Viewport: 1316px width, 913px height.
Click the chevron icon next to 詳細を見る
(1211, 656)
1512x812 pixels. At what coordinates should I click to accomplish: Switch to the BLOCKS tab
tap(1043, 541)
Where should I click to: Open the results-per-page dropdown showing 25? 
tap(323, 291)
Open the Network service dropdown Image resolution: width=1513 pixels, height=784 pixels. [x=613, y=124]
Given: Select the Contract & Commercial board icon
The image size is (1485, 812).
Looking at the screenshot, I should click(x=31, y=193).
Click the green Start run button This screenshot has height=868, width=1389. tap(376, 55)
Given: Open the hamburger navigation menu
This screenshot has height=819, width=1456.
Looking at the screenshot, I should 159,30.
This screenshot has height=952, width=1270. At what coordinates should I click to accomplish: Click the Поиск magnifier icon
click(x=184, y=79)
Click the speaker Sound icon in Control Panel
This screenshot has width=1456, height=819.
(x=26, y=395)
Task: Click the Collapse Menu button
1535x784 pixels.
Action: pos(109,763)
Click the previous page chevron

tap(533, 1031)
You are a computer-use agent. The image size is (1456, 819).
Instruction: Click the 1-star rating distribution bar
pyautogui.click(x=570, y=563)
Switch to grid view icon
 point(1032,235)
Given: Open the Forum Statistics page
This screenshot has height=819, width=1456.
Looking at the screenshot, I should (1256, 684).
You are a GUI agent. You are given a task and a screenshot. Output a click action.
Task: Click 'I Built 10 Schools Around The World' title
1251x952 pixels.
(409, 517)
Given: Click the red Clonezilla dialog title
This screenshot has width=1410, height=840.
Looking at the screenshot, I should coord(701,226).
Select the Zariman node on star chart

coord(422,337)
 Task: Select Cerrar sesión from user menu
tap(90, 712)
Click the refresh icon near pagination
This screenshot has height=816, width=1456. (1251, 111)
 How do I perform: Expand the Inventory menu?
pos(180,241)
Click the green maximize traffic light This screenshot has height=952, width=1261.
•••••
### To do
Using the material above, print word for word the lines from the one holding "This screenshot has width=1410, height=840." through the last line.

### Result
This screenshot has width=1410, height=840.
Looking at the screenshot, I should coord(701,226).
Select the Zariman node on star chart

coord(422,337)
 Task: Select Cerrar sesión from user menu
tap(90, 712)
Click the refresh icon near pagination
This screenshot has height=816, width=1456. (1251, 111)
 How do I perform: Expand the Inventory menu?
pos(180,241)
Click the green maximize traffic light This screenshot has height=952, width=1261.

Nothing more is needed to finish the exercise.